---------- Entries shown

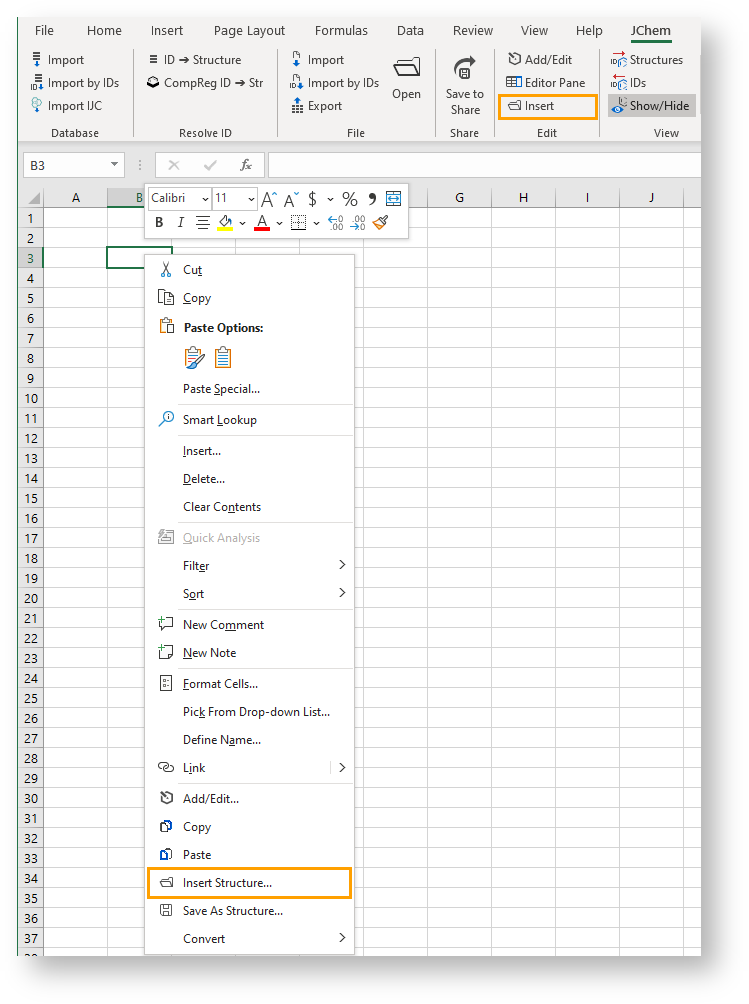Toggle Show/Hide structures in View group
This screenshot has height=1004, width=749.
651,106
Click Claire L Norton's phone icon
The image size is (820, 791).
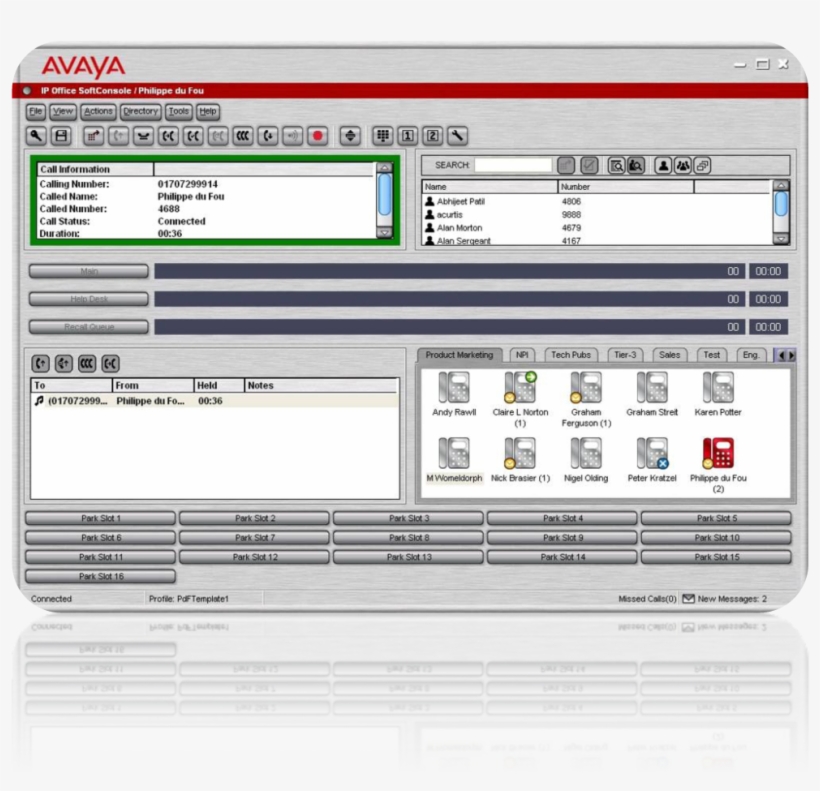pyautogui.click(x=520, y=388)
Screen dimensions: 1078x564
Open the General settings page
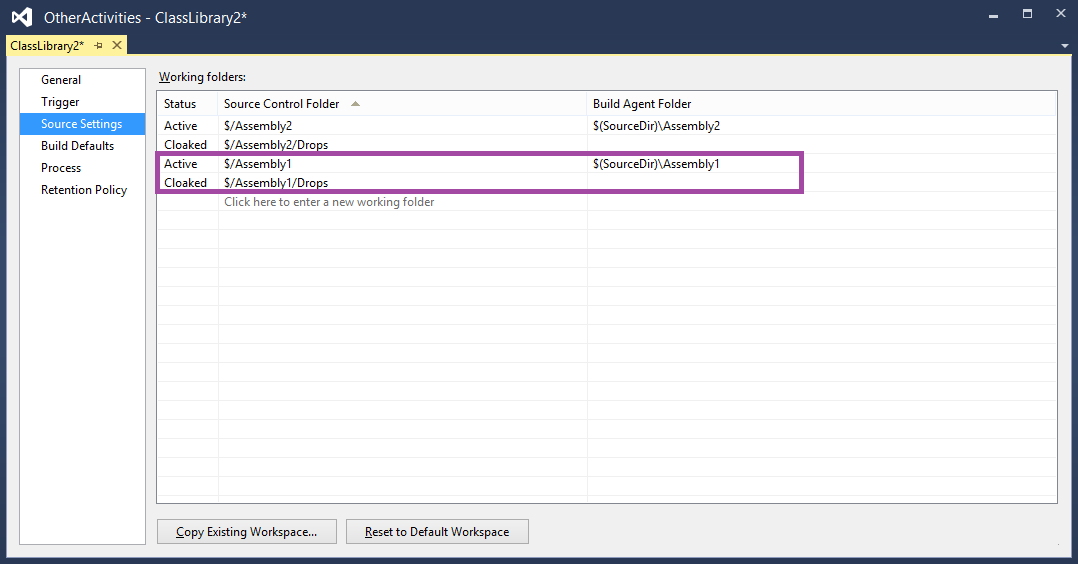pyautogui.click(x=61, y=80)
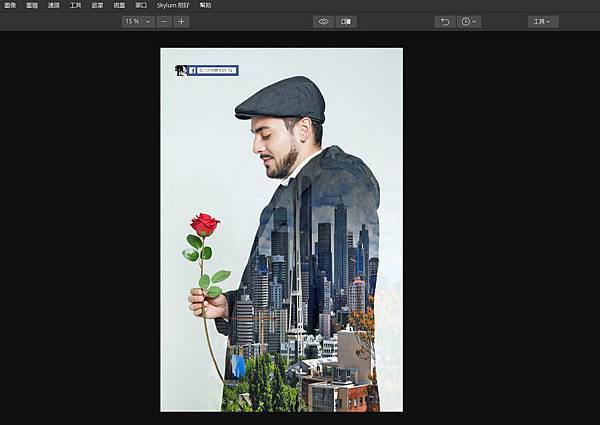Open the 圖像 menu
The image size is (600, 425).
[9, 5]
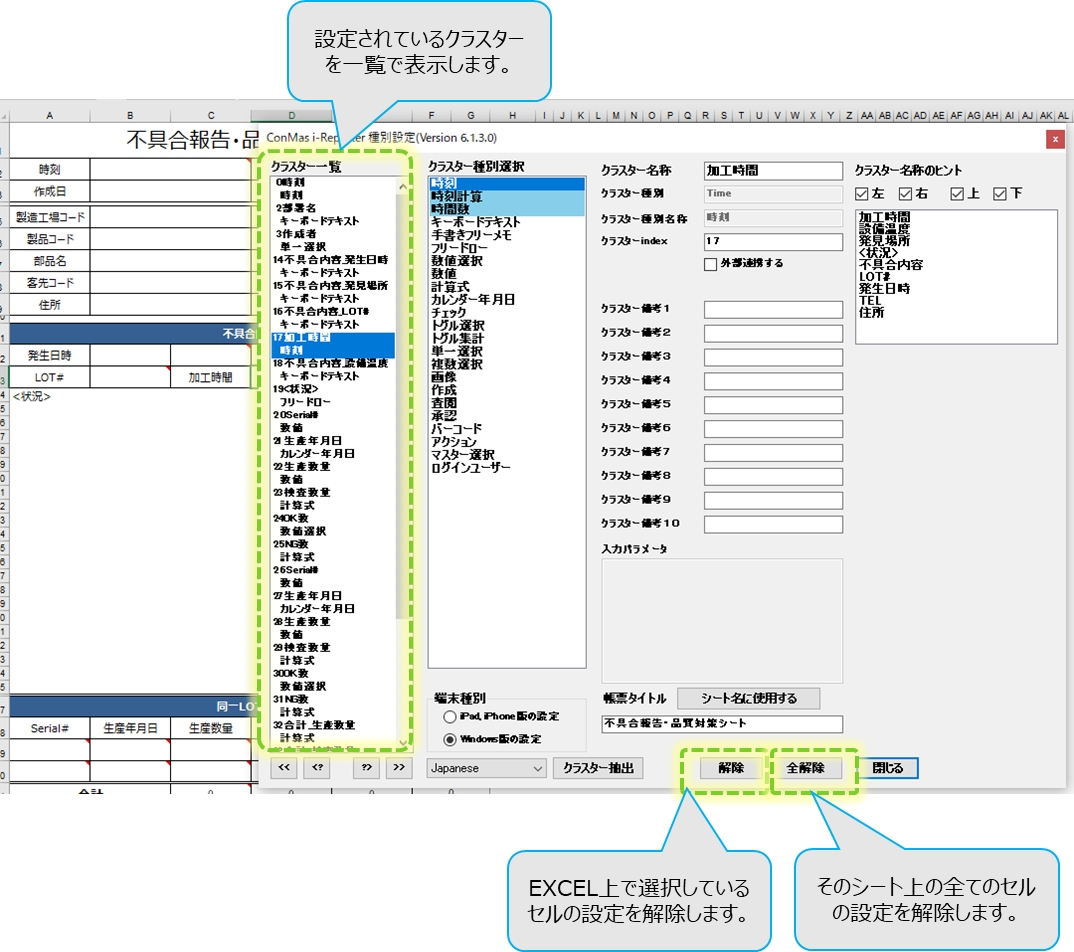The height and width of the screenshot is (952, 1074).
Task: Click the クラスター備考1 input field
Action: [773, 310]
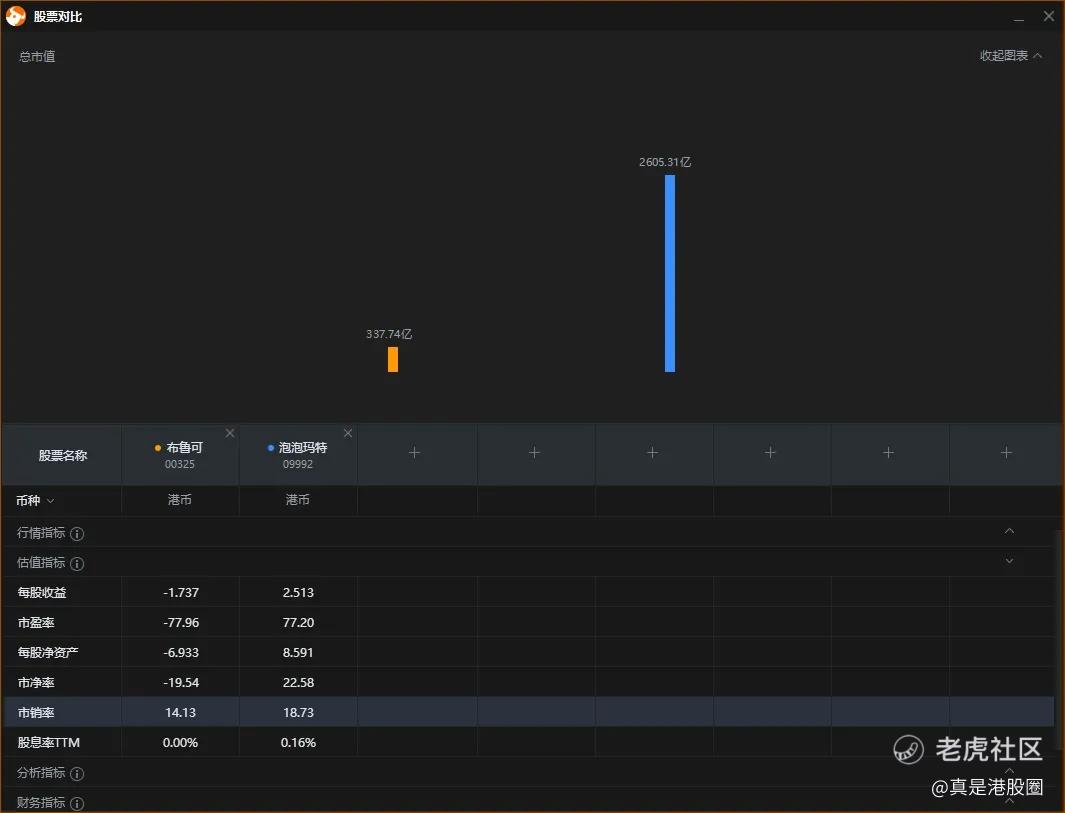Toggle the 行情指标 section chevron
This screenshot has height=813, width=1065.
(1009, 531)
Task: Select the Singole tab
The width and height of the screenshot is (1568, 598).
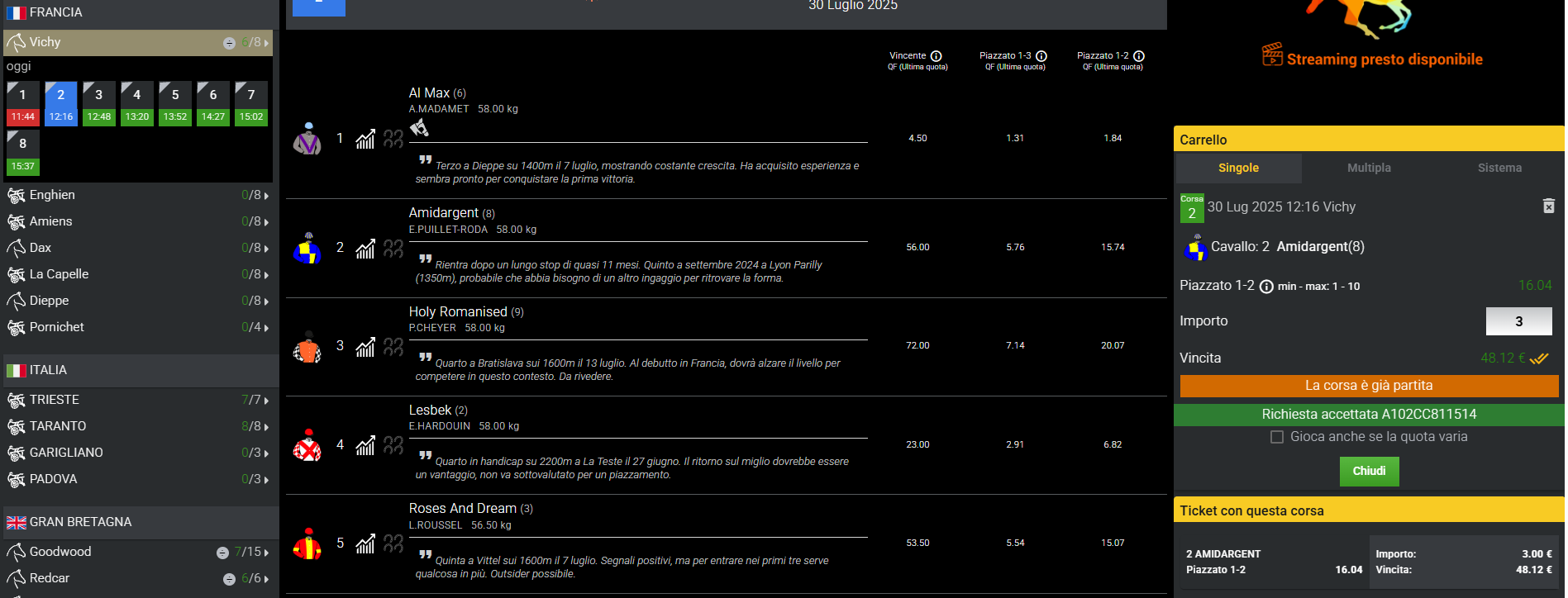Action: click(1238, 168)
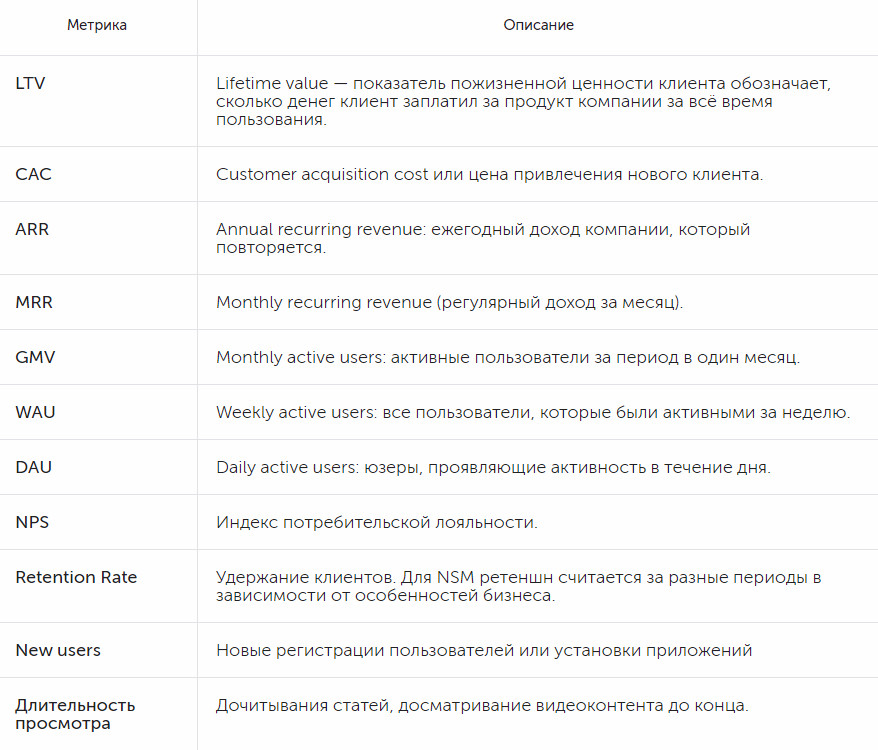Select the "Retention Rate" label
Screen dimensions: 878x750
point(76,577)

--------------------

Pictures are not part of the copy. Extract exactly the lines from the line containing "Screen dimensions: 1078x564" through the final line of the entries above, both included.

Written answer:
Screen dimensions: 1078x564
Open the General settings page
pyautogui.click(x=61, y=80)
Open the 圖像 menu
The image size is (600, 425).
[9, 5]
The height and width of the screenshot is (952, 1074).
Task: Click the クラスター備考1 input field
Action: [773, 310]
Toggle the 行情指标 section chevron
This screenshot has height=813, width=1065.
(1009, 531)
Task: Select the Singole tab
The width and height of the screenshot is (1568, 598).
Action: click(1238, 168)
Select the "Retention Rate" label
Screen dimensions: 878x750
point(76,577)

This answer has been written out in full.